Thanks for the comment,
Richard Young, MD
Better pay is the absolutely essential, though not sufficient in and of itself, first step in saving primary care. No one seems more willing to ignore this than the leadership of the AAFP. They should be focused on this like a laser, and instead they do everything possible to avoid directly addressing it. Their cluelessness is absolutely incomprehensible to practicing physicians.
As a third year medical student that really wants to go into primary care, it is very frustrating to hear someone ask “would more students go into primary care if it paid more?” That is like asking if someone would be more willing to accept a job if he was fairly compensated for it. NO DUH!
If the individuals in charge of creating the cost structure of medical payments and reimbursements focused on primary care, the health outcomes of our country (“the best in the world”) would be able to compete with every other first world nation. It is sad and scary that I, along with many others, am turned away from family medicine because of the issues of compensation and fear of not being able to live a happy life due to loan debt and unsubstantial reimbursements. This problem is going to take a while to fix and all I can say is that if it were fixed there would be no question in my mind about going into family practice.
Julian Barkan, MPH
Julian,
I share your frustration. Couple of thoughts:
First, in no way do we have the best healthcare system in the world. We pay exorbitant amounts of money for lousy outcomes compared to the rest of the developed world. If I read your message correctly, I don’t believe you’re making the “best in the world” claim. I’m just encouraging you to fight back every time you hear someone say it.

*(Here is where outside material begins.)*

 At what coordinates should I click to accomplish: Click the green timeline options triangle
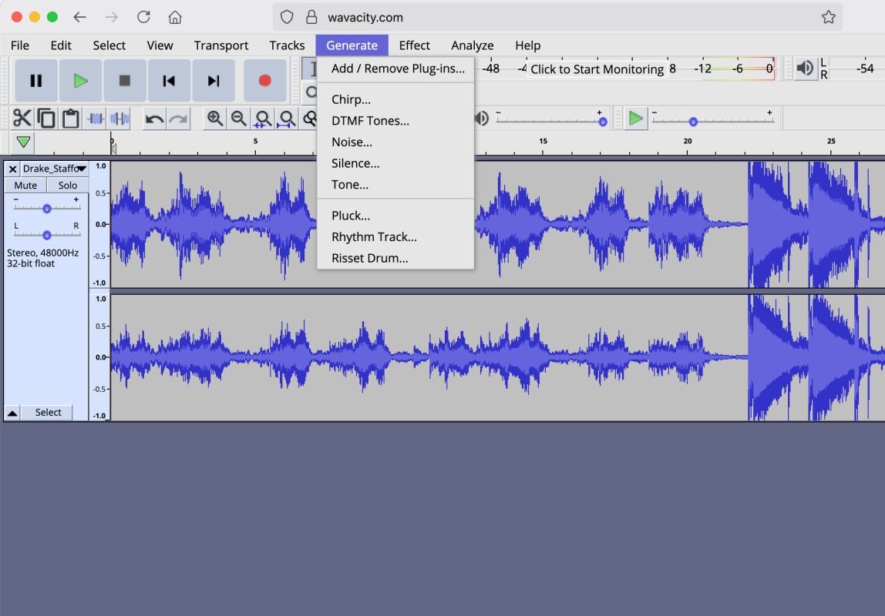click(22, 142)
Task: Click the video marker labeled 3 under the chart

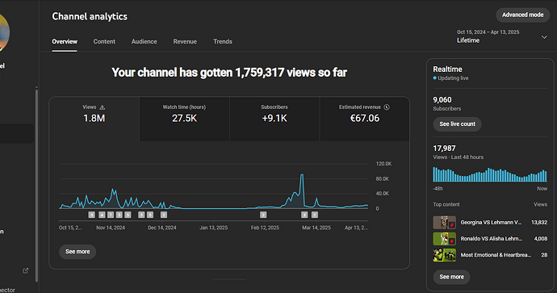Action: 304,215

Second, in spite of the payment disparity, I still love what I do and couldn’t imagine doing anything else. If I looked at retinas all day or did nothing but knee carpentry, I’d go stir crazy from the boredom. I love the variety and breadth of family medicine. Here is a link to another post I wrote explaining this further:
https://www.healthscareonline.com/http:/www.healthscareonline.com/blog/im-thankful-for-family-medicine-2/
Good luck with the career choice. If you want to see a residency where family physicians still believe in and practice full-scope gonzo family medicine, come check us out at the John Peter Smith FMRP in Fort Worth. Don’t believe what Dr. Oz tells you. The old-fashioned country family doctor is alive and well.
Richard Young, MD
I have referenced this thread on the AAFP website, under the topic titled “‘Four Pillars’ Blueprint Charts Course for Physician Workforce Reform.”
Sadly, based on last night’s virtual meeting, I doubt if anyone at the AAFP will pay attention. The bubble they have encased themselves in seems to be completely impenetrable.
Donald,
I hear you. In my naive optimism, I thought there was enough concern about PCMH and other pushes by the AAFP (EMRs are the answer to everything, population management, etc.) expressed that it will at least give them pause to not just keep barreling down the mountain. The four pillars model should be replaced with a 3+1 model: whatever specific pushes the AAFP decides to support all built on top of payment reform (and there could be several reasonable options to experiment with).
Dr. Young:
If you haven’t seen it already, check out Dr. Jan Gurley’s devastating take-down of the PCMH:
http://www.docgurley.com/#sthash.MgBWVvAU.dpbs
This is the type information we should be throwing in the face of the AAFP leadership every chance we get.
Donald,
Very nice. Thanks for bringing it to our attention.